Hi,
I need an opinion about either using normalized counts from EDASeq or raw counts with offset values of EDASeq in edgeR GLM for differential expression. I read edgeR manual where it says:
"The correction factors may take the form of scaling factors for the library sizes, such as computed by calcNormFactors, which are then used to compute the effective library sizes. Alternatively, gene-specific correction factors can be entered into the glm functions of edgeR as offsets."
Also it is mentioned that estimateCommonDisp and estimateTagwiseDisp require the library sizes to be equal for all samples for exactTest. Is this applicable to GLM dispersion estimation as well? If so then it seems I would have to use calcNormFactors() if the library sizes are not equal whether normalized offset values are provided or not. But then it is also mentioned that alternative to calcNormFactors are offset values other software such as cqn or EDASeq. How should I run differential expression on values normalized by EDASeq? Should I give raw values with offset values or normalized counts from EDASeq in edgeR?
Thanks,
Rahil
Thanks Gordon for clarifying. Maybe I misunderstood mentioned in the User Guide. This is what it says in page 13 (Section 2.6.7 Pseudo-Counts)
"In general, edgeR functions work directly on the raw counts. For the most part, edgeR does not produce any quantity that could be called a “normalized count”. An exception is the internal use of pseudo-counts by the classic edgeR functions estimateCommonDisp and exactTest. The exact negative binomial test [20] computed by exactTest and the conditional likelihood [20] used by estimateCommonDisp and estimateTagwiseDisp require the library sizes to be equal for all samples."
Regarding your 4rth point I got the same impression after reading the user guide, but then I saw your reply to one person who was trying to use normalized counts from EDASeq as input to edgeR and you did not give that person a warning:
problem with aveLogCPM.default in edgeR
In EDASeq when the dataframe contain normalized and raw counts with the offset values then exprs() function gives normalized counts instead of the raw counts as far as I checked on my data. So that is why I wanted to confirm it finally.
Yes, you have jumped to some incorrect conclusions from what is said in the edgeR documentation. The internal computation of conditional likelihood does use equal library sizes, but this is just for mathematical convenience and computational speed. The user-level edgeR functions themselves do not make this assumption (because they do the necessary equalization internally). I am the senior author of the estimateCommonDisp and estimateTagwiseDisp functions and I wrote the section of the User's Guide that you are quoting, so it might be constructive to assume that I am telling you the truth.

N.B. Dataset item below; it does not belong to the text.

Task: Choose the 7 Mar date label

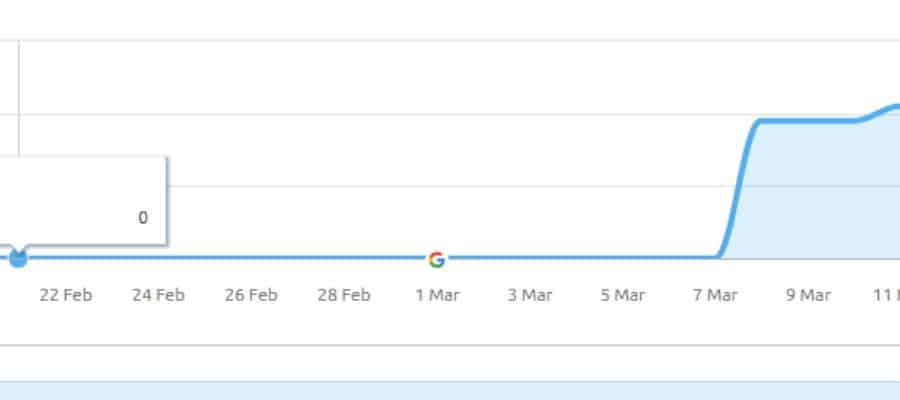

Regarding the earlier post that you give a link to, I advised the questioner to pass an offset matrix from EDASeq to edgeR, which is the same advice I am giving to you. I did not give any warning about "normalized counts" because I assumed that EDAseq was normalizing by offset and not changing the counts themselves.

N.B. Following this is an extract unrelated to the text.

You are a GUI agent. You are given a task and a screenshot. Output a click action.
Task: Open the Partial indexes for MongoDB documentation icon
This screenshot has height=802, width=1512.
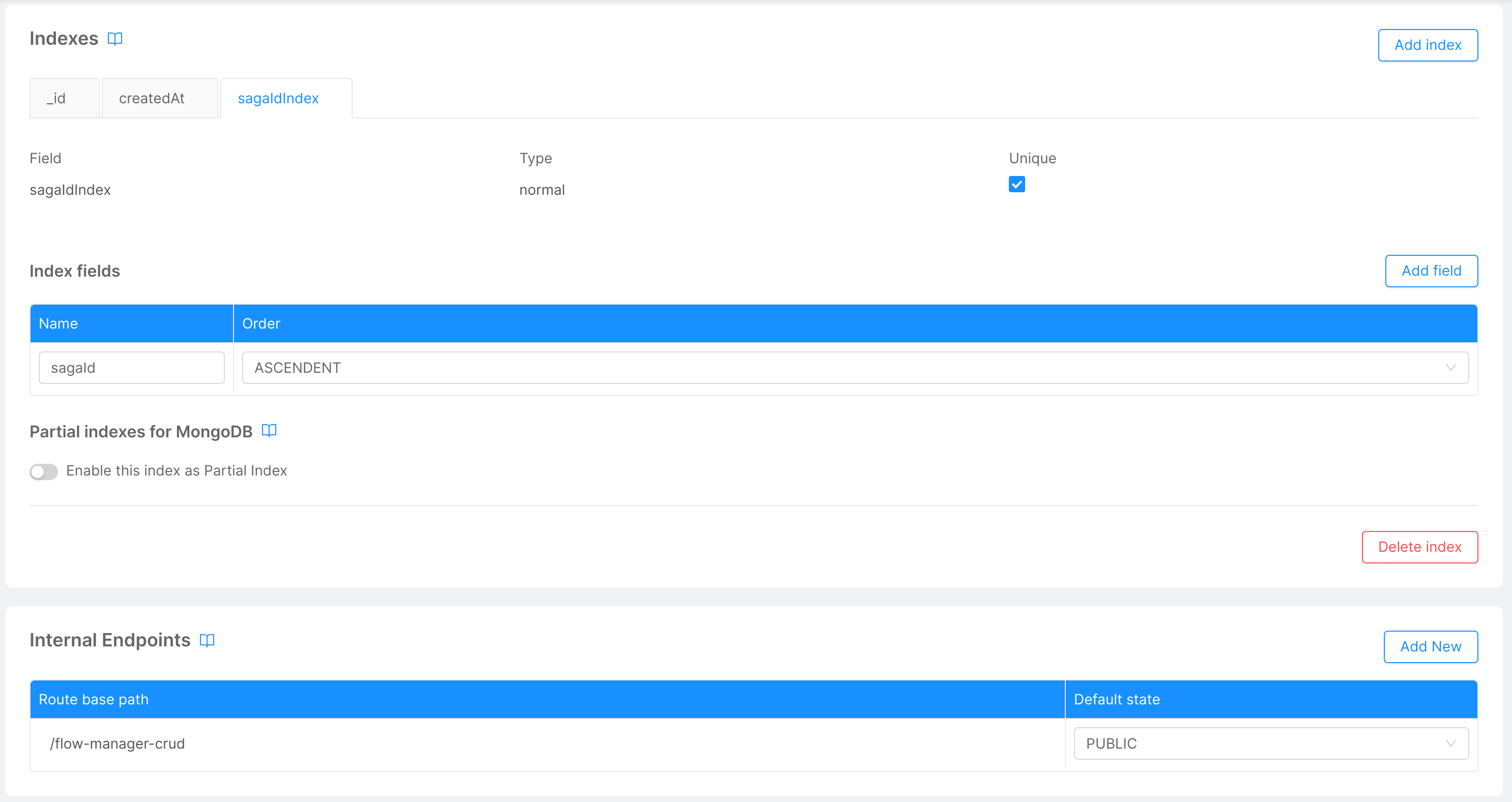(270, 430)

Perhaps I should clarify that EDASeq returns *both* an offset, to be used in supervised problems, i.e., differential expression, by for instance passing it on to edgeR, *and* the normalized counts to be used for visualization / unsupervised problems. The functions counts() and normCounts() can be used to access the original and normalized counts, respectively (see help of SeqExpressionSet-class). The use of "exps()" is deprecated in EDASeq.